最後に来たのは三条充子(シヴェル・マクスウェル(fa0898))のお屋敷だった。ドレスにコートの外国人淑女は可憐達が尋ねていくと優雅な物腰で現れて笑みを浮かべた。
「いらっしゃ〜い」
関西独特のイントネーションだ。
「ありゃ、今日はお友達も沢山なんね?可憐ちゃんに信也君によし子ちゃんに麗子ちゃん、それから、貴方は?」
「私は美少女探偵の山田 クリスティ 彩子(仮名)。探偵なので本名は明かせません」
そう言うと眼鏡をかけた文学少女風の彩子(泉 彩佳(fa1890))が唇に指を当てた。
「探し物と言えば探偵に頼むのが一番ですわ!」
この張り紙を見て電話をいたしましたのと言って、麗子が可憐に1枚の紙を手渡す。
「探偵ごっこで作ったやつですけれど、きちんと事務所につながるようになっています」
ピンク色のいかにも怪しげな張り紙に電話をかけるなんて、麗子はどうかしている。そもそも、事務所と言いつつ書かれているのは携帯の番号だ。
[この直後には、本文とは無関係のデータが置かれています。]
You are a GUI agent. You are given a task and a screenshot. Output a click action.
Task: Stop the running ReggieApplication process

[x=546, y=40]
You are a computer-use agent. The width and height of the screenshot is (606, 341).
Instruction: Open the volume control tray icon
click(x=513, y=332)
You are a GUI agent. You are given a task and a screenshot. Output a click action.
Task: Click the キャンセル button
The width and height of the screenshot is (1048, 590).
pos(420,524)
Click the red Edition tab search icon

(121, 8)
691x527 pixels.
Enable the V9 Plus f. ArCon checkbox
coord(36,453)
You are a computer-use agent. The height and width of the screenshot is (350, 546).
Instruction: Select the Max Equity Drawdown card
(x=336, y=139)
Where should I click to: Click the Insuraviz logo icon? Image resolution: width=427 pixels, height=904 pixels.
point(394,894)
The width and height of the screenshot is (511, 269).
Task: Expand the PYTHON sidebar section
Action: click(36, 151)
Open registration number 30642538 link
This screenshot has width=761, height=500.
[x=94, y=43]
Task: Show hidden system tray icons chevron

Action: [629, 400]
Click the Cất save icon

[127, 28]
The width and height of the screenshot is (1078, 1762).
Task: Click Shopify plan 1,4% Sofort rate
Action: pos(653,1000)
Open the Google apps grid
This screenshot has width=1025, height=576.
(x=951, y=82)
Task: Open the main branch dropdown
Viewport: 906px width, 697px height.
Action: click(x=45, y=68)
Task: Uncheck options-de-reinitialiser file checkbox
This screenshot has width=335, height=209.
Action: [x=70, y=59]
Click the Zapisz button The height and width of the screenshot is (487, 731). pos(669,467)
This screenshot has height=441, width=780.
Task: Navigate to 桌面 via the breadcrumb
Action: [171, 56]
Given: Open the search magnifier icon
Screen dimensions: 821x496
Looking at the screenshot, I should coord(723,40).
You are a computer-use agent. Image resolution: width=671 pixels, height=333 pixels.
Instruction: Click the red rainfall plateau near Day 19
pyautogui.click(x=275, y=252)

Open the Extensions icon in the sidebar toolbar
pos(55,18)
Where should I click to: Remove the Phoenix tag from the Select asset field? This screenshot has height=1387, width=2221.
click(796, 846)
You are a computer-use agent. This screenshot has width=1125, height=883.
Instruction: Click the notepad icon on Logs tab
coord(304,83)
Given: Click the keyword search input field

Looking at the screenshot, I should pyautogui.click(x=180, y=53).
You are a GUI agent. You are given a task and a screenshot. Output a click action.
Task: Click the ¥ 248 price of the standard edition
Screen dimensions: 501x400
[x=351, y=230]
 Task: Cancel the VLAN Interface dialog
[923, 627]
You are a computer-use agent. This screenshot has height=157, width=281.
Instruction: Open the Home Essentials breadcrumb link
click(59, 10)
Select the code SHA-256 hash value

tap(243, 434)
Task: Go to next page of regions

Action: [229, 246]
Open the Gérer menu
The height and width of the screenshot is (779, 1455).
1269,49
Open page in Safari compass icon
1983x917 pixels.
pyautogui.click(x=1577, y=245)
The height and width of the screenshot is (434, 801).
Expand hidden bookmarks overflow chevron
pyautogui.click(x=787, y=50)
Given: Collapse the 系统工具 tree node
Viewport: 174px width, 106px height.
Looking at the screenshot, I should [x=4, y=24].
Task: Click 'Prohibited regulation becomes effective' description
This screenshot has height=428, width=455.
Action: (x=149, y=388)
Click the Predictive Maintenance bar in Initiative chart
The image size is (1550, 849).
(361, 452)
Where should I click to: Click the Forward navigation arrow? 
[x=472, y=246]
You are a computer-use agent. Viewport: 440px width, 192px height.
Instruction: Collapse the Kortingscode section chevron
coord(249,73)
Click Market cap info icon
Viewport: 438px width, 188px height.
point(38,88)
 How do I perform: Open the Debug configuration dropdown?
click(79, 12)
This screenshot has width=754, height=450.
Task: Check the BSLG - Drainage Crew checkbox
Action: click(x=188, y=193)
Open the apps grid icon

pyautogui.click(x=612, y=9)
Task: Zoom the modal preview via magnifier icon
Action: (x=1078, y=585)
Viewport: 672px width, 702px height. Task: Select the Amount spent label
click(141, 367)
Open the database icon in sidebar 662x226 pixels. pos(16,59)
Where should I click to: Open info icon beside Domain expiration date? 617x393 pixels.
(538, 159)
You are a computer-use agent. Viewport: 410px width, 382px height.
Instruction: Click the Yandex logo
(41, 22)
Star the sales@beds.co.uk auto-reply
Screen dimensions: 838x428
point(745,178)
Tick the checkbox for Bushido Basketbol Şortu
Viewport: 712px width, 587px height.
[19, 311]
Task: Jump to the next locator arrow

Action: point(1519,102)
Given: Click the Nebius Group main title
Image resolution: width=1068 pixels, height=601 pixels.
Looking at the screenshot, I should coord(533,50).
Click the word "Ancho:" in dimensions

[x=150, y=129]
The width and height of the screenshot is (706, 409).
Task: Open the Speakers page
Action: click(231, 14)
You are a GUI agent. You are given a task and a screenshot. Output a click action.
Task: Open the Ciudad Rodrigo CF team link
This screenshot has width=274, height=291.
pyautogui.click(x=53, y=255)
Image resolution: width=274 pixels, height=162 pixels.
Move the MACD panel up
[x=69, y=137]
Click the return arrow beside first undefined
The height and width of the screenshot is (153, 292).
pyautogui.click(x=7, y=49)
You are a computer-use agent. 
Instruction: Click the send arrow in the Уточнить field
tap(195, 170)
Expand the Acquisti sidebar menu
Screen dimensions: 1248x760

「高田様に山田様、お2人とも何かまちが‥‥いえ、何でも御座いません」
ジロリと睨まれた信也が、可憐の背後に隠れる。
「この貼り紙のどこがおかしいとおっしゃいますの?」
何もかもだ。
「さぁ、そんなところで話しとらんで。生憎主人はおらんけどゆっくりしたってや〜。ああ、そうそう。儚さんも来てはるで?」
いきなりの敵の登場に驚く可憐。やはりお年玉はここにあったのかと思いつつ、充子に事情を説明して御節を取りに行ってもらう。そして、可憐は敵が寛いでいると言う部屋の扉を思い切り開け放った。
「あ、みんな〜、やっほ〜♪」
「こンの、ババー!!なに寛ぎやがってんだアホー!」
まったりとお菓子をつまんでいた儚(角倉・雪恋(fa5003))に可憐がつかみかかろうとした時、充子がお重を持って入ってきた。金目のものではなかったのを残念がりながら、お重の中に入っていた龍玉を可憐に見せる。
「こんなでかいもん間違って喰えるかボケっ!!」
「食べられますよ♪」
大食いの彩子が手を伸ばそうとするが、可憐がそれを叩く。と、叩いた拍子にお重が傾き中から封筒が落ちた。恐る恐る豪華なそれを開ければ、中には見た事のある文字で一言
『これを見てから10秒以内に龍玉7つ集めないと栗きんとんの中の時限爆弾が爆発します☆』
チクタクと、秒針が無情にも時を刻む音が響く。
「お嬢様!わたくしめに構わず、おおお逃げください!!」
「お前がしがみついてちゃ逃げられるモンも逃げらんねーだろーが!!」
可憐が、背中ににしがみついている信也を一喝する。
「だ、誰か何とかなさい!」
よし子がオロオロとしながら座布団の下に隠れる。が、薄い座布団1枚ではどうにもならない。
「どどどど、どうしましょうかかか、可憐様!」
プルプル震える信也の腕を振り払うと、ガラリと窓を開ける可憐。
「ンなお年玉ってあるか!?お年玉は時限爆弾?‥‥アホかーーー!!」
大きく振りかぶって上空へと飛ばされる重箱。そして‥‥パカーンと言う音が響くと、上空から『あけおめことよろ♪』と書かれた紙が降って来る。他にも『世界が平和でありますように』や『今年も美しさが損なわれませんように』や『儚様世界一☆』などと書かれた紙が降って来る。
「今年の初ビックリ〜」
「儚さんらしい演出やわ〜」
「さ、流石は儚様。お、面白い趣向でしたわ!」
充子が感心したような声を洩らし、取り乱していた自分を誤魔化すかのように、よし子が座布団の下から出てくると乱れた髪を整える。
「わたくし、修行して出直して来ますわ!それでは皆様ごきげんよう。おーっほっほ!」
「あー、驚きましたわ。でも、流石は儚さん」
よし子が不思議な言葉を残して去って行き、麗子がほっと胸を撫ぜ下ろしながらそう言う。
「たまやですわー。本年も良い年でありますように、わたくしも神様にお祈りいたしますわ」
今更ながら猫をかぶり、にっこりと天使の笑顔を浮かべて乱れた服を直す。
「そや、はいこれ、お年玉。皆にもな〜」
充子がそう言って、麗子と可憐、信也にポチ袋を手渡し、よし子の分は麗子に渡してもらうように頼む。少し考えてから彩子にも手渡し‥‥
「あ、そうです!お年玉で思い出しました。今回は紛失物探しなので、可憐さん‥‥と、信也さんの2人にお年だ‥‥じゃなく、探索料を請求しますね」
「あはは、山田様?」
可憐が可愛らしい笑みを浮かべながら彩子に近づき、どす黒い笑みに変えると地獄の底から響いて来るような低音で呟いた。
「お前は今回なんの役にたった?第一、お前を呼んだのは俺じゃねぇ。麗子に言え、ンなもん」
儚からお年玉を貰えなかった可憐は、超絶不機嫌だった。